It is extremely difficult to achieve our work goals whilst working from home with family or a colleague, so how do we do this? How do we achieve whilst working remotely so that we can then achieve in life?
5 steps to achieving work-life balance
Working from home successfully requires you to be disciplined with your daily routine. It requires you to have a dedicated workspace that works for you and to be self-motivated to get up and get dressed and to time-manage like never before.
Once you have these in place, only then can you be organised enough and in the right mindset to achieve work-life balance.
Step 1: Do fewer things and do them well
Not everything is equally important so prioritise your work to work smarter, not harder. You will never get everything done so decide on what is important to get done today and what isn’t. That way, if you get on to the less important stuff, that’s a bonus, but if you don’t, you’ve done what you need to.
Step 2: Decide which of your values takes precedence
What is important to you? Perhaps it’s finishing work at a certain time so that you can have dinner with your family or put the kids to bed. Maybe it’s not working a weekend or having time for yourself in the morning so that you can exercise or meditate.
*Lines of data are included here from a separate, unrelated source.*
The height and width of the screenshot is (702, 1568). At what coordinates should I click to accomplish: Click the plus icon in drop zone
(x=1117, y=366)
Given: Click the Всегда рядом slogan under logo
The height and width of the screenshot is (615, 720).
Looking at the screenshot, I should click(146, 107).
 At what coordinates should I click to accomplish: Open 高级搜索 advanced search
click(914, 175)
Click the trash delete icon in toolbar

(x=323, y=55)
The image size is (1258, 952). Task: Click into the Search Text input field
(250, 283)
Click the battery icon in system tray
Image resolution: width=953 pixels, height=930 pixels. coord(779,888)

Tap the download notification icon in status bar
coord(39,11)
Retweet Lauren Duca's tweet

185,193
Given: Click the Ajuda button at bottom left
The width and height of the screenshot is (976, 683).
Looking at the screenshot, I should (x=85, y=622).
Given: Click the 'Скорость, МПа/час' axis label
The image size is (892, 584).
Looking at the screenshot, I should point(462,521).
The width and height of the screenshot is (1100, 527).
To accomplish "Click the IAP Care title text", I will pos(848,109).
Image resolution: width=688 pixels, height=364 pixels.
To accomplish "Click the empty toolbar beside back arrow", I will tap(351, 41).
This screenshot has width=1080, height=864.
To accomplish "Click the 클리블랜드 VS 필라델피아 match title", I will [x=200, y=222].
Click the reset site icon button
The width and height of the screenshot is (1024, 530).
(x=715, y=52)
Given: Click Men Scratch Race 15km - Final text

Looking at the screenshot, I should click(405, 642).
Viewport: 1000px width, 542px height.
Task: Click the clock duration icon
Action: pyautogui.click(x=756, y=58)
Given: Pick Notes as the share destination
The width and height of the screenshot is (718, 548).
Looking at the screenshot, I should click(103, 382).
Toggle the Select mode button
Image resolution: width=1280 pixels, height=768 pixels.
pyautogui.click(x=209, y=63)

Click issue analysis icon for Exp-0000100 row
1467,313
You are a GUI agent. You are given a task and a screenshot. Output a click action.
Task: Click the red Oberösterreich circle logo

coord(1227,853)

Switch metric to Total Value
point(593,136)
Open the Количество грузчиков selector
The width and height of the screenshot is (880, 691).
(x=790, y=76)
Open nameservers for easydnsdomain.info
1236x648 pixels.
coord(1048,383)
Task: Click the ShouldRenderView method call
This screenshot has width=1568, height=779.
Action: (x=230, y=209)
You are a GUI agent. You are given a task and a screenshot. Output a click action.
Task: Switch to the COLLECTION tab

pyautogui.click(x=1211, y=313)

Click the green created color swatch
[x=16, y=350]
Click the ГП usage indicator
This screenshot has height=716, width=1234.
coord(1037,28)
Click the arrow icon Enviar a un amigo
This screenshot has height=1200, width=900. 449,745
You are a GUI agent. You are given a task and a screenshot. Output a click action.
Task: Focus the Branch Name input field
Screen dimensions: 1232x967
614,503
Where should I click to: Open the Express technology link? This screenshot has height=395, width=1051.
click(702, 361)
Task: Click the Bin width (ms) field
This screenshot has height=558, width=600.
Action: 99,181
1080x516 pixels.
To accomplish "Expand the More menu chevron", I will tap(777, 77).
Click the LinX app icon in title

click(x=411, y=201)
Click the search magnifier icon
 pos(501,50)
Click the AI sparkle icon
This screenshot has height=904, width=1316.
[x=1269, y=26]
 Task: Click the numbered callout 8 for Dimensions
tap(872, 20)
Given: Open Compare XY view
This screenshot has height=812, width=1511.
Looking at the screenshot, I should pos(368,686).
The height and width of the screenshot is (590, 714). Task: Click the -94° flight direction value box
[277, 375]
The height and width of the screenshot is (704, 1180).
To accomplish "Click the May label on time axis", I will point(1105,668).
Whatever is important to you, note it down and draw the line there. There should be no exceptions for what matters most to you and having this in mind will make you far more productive for the rest of the time.
Step 3: Do the tasks that give you the biggest bang for your buck
Did you know that most of us get 80% of results from just 20% of the work that we do? Think about everything that you do and identify what tasks give you disproportionate results; identify which ones actually create progress rather than making you tread water and do those first and most frequently.